Constant-Q Transform on T4 w/ Audio Shield

Status
Not open for further replies.

Audio951

New member
Hello!

For the past few months I've bounced this idea around and scrounged for resources on how to implement CQT on the T4 such that I can drive WS2812B leds on a chromatic scale rather than the linear frequency bins provided by the default FFT implementation.
I'm curious if anyone is aware of any resources on this subject as it relates to the T4 specifically and integrating it as an extension to the AudioStream class.
I took a look at the AudioSDR project to see what might be useful there, but it's so massive it's hard to tell what the overall flow is and how the data is manipulated.
I also looked at the CMSIS DSP library to see if there was an implementation available but could not find anything.

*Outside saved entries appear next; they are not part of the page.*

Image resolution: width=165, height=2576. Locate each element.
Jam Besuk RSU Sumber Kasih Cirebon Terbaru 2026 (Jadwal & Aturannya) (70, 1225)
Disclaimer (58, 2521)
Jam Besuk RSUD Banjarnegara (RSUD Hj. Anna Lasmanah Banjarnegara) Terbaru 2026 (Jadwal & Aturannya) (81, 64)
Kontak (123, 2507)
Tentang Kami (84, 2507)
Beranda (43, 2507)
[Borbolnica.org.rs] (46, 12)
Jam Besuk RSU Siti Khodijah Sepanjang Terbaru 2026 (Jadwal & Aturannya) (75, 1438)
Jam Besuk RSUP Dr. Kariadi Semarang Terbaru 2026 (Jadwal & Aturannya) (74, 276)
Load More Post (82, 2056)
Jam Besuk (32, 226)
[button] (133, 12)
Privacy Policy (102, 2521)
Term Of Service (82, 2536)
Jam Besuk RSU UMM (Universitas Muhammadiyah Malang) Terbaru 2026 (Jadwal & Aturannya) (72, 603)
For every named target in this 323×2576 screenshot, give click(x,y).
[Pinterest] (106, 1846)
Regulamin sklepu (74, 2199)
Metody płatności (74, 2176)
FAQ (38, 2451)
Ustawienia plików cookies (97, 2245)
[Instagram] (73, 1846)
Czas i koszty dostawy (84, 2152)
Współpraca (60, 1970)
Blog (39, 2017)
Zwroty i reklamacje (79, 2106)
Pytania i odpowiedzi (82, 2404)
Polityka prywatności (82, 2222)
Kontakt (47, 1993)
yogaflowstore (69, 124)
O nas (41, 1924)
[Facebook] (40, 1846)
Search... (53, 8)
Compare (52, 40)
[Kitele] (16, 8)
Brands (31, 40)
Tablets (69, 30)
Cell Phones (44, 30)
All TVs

I only need to drive 96 LEDS - 8 octaves with 12 half steps starting at E0.
Technically even that is a little overkill, but that's the absolute maximum I can foresee being useful and seems to be typical for a CQT implementation to support on 44,100hz.


Any guidance or help would be massively appreciated - thanks in advance for your time!

-Audio
 
As Q is related to the time-frequency product you "only" need to implement 96 DFTs, each with own window size.
Edit: Not sure is there is a DFT object in Audio library, but you can easily write one yourself
 
The FFTs in the audio lib are 256 and 1024 point, locked to the sample rate.

One FFT can do the full frequency analysis, then you would apply different frequency windows on
the results to sum power for each target frequency band for an arbitrary set of output frequencies/Qs
 
+1 on combining bins. Say you down sample to 11K sps, then run a 22,000 sample FFT. Each bin would represent .5 hz.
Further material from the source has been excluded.